ASSIGNED TASK. When you reach the line containing "Select the cyan highlighted parcel on the map", repeat that line and each one after it exactly until the records end, leaving out pictures.
::::
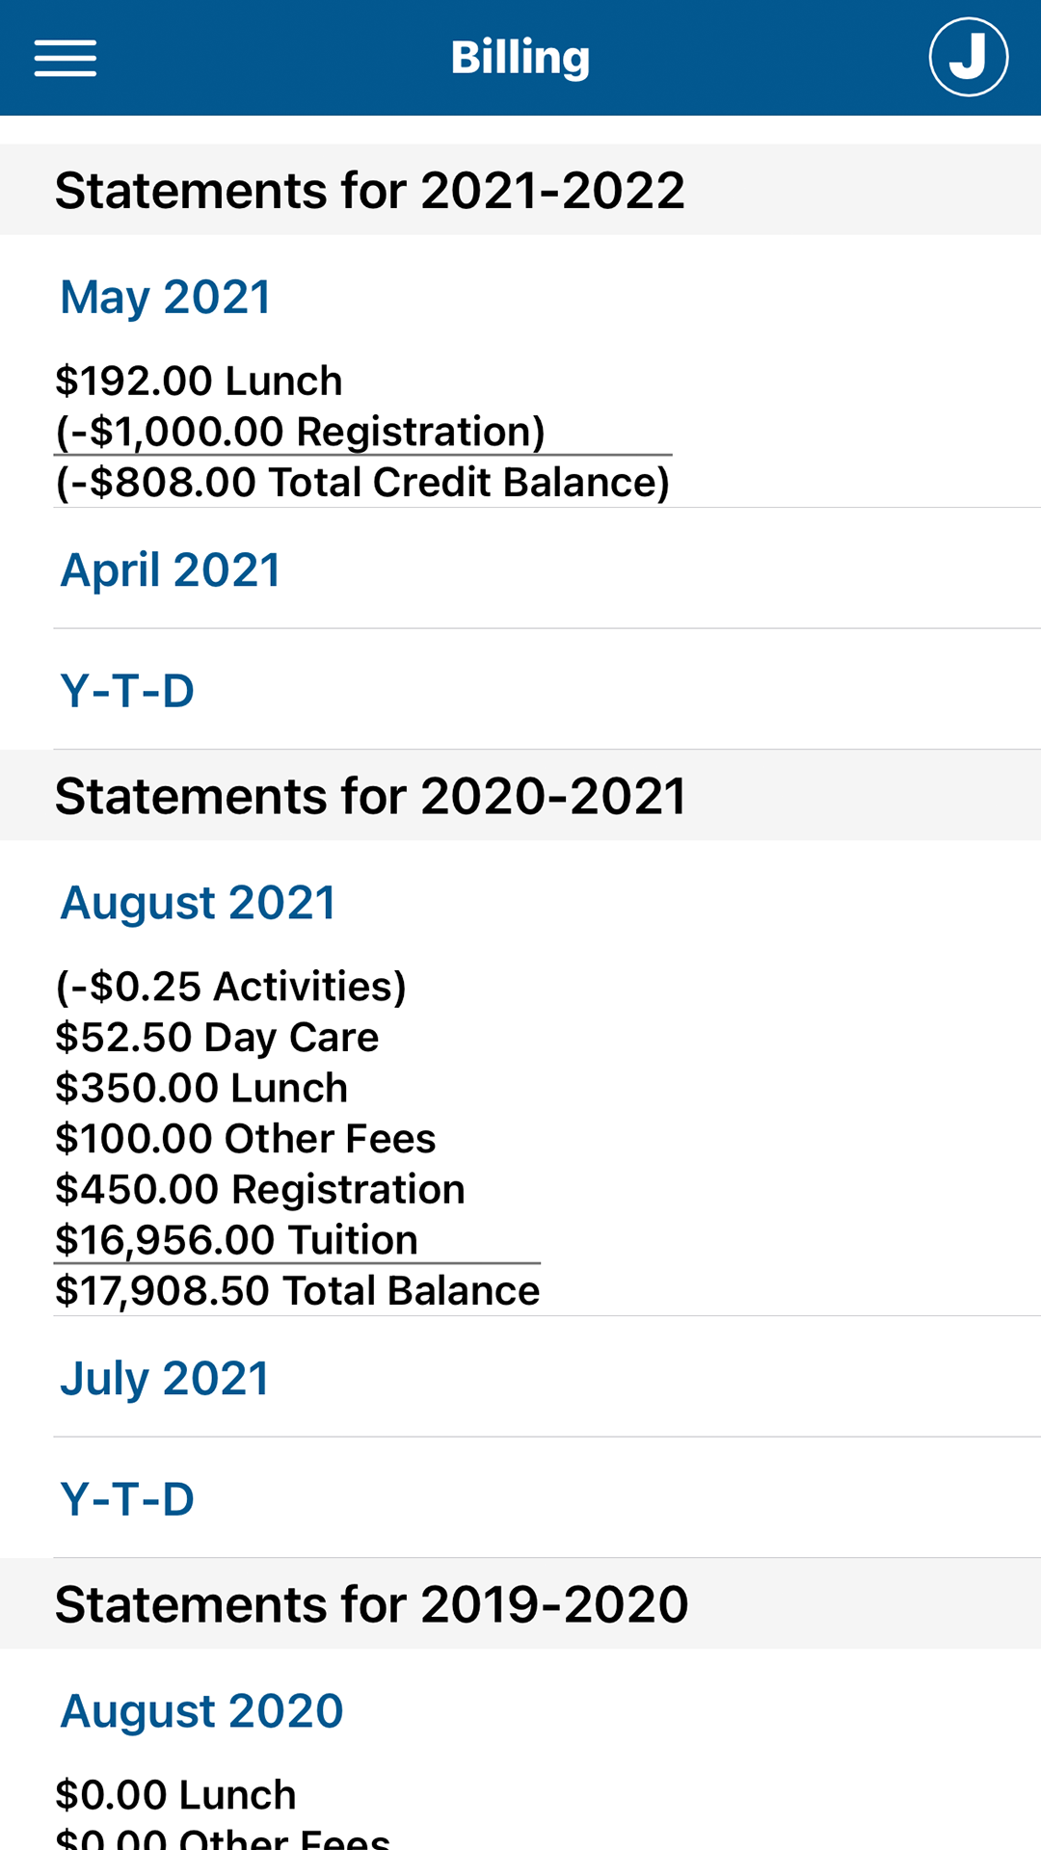The width and height of the screenshot is (1041, 1850).
Task: View Y-T-D under Statements for 2020-2021
Action: tap(127, 1499)
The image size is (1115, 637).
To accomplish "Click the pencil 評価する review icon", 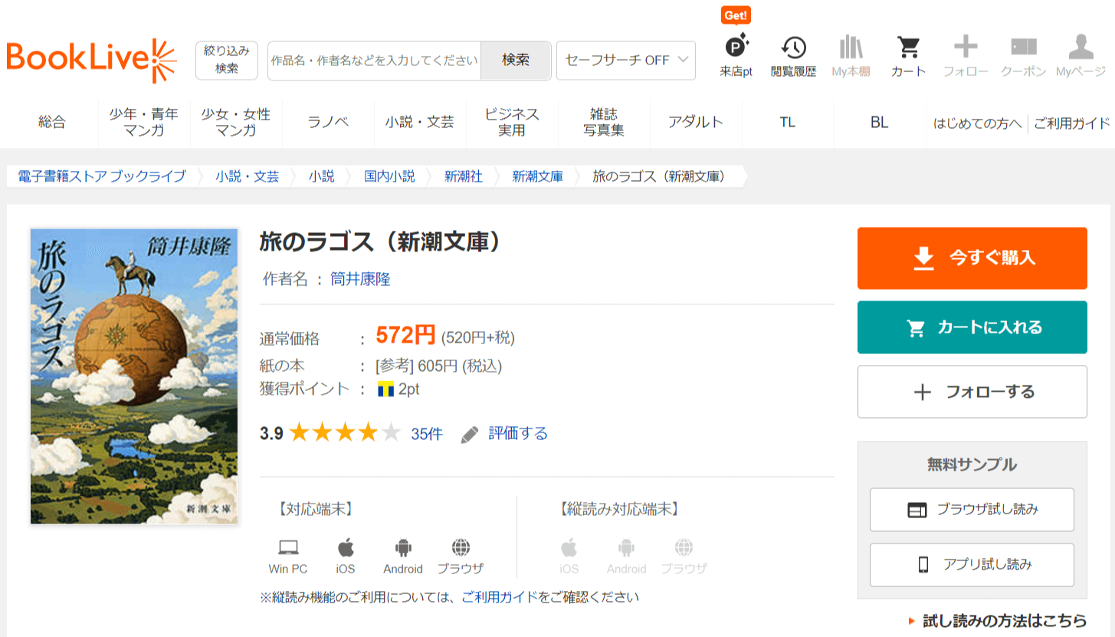I will (x=470, y=435).
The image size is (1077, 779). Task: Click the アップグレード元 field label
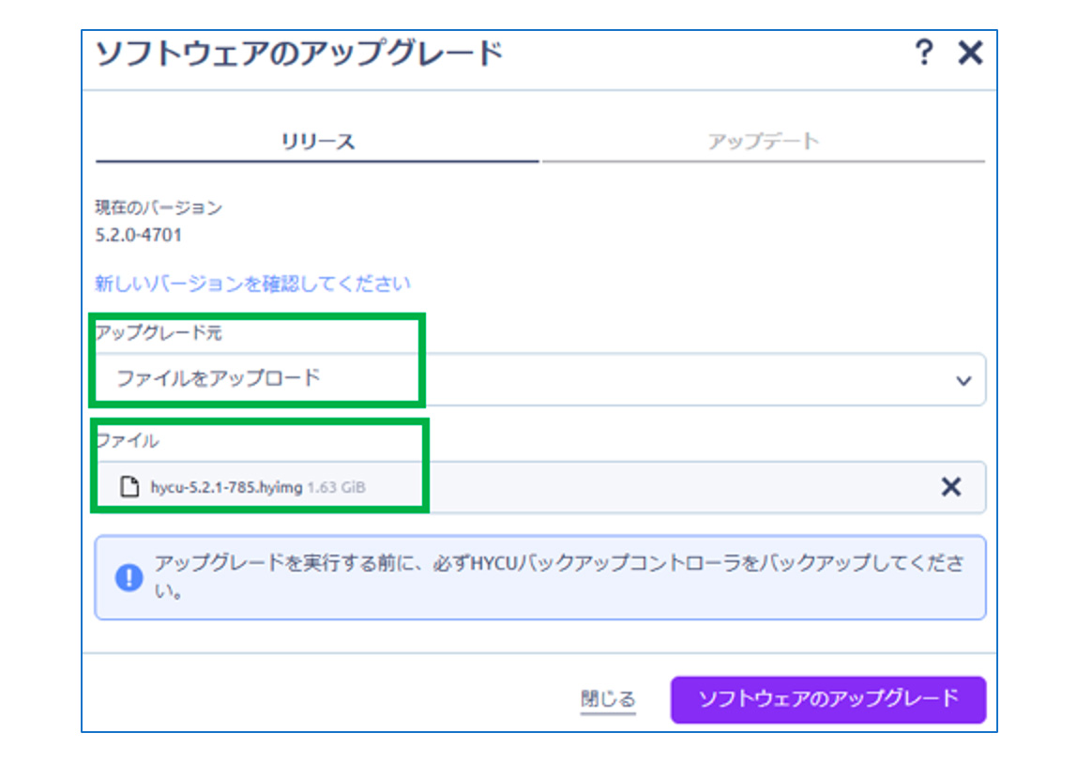(x=159, y=333)
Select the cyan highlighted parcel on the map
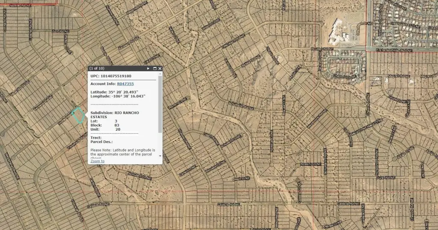Screen dimensions: 438x230 coord(77,115)
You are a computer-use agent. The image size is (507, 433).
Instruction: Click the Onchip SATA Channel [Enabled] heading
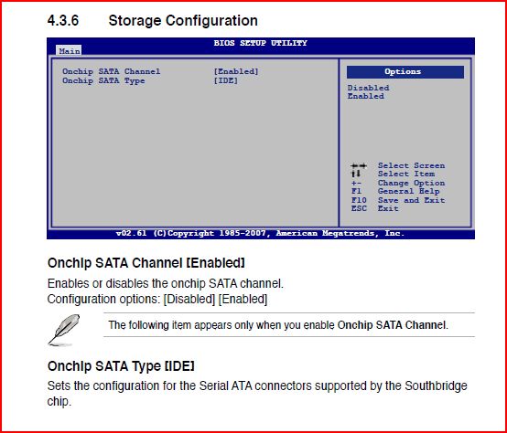[x=146, y=263]
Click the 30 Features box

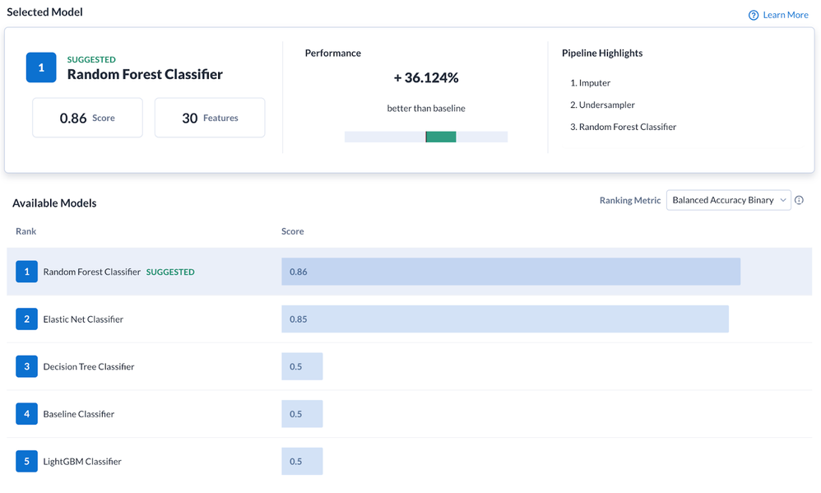coord(210,118)
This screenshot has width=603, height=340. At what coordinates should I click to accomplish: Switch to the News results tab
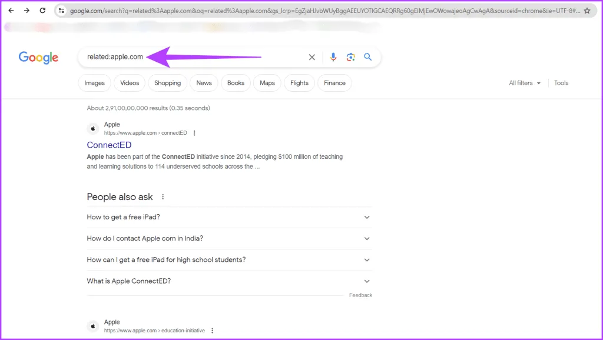[204, 83]
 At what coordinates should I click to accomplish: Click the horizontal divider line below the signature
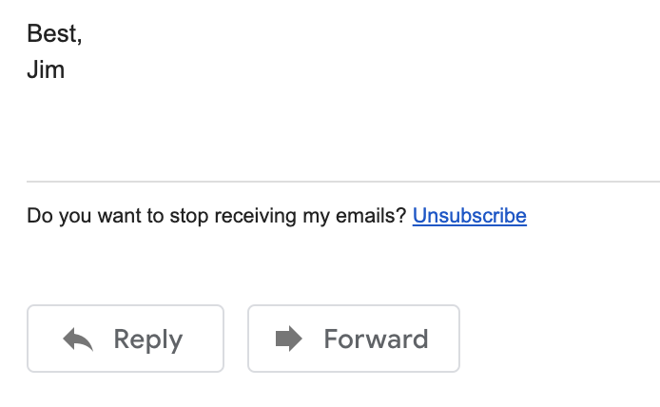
::::
YOUR RESPONSE.
Select the cyan highlighted parcel on the map
Screen dimensions: 438x230 coord(77,115)
You are a computer-use agent. The image size is (507, 433).
Instruction: Click the Onchip SATA Channel [Enabled] heading
[x=146, y=263]
Click the 30 Features box

coord(210,118)
This screenshot has width=603, height=340. At what coordinates should I click to accomplish: Switch to the News results tab
[204, 83]
 At what coordinates should I click to accomplish: Click the horizontal divider line below the signature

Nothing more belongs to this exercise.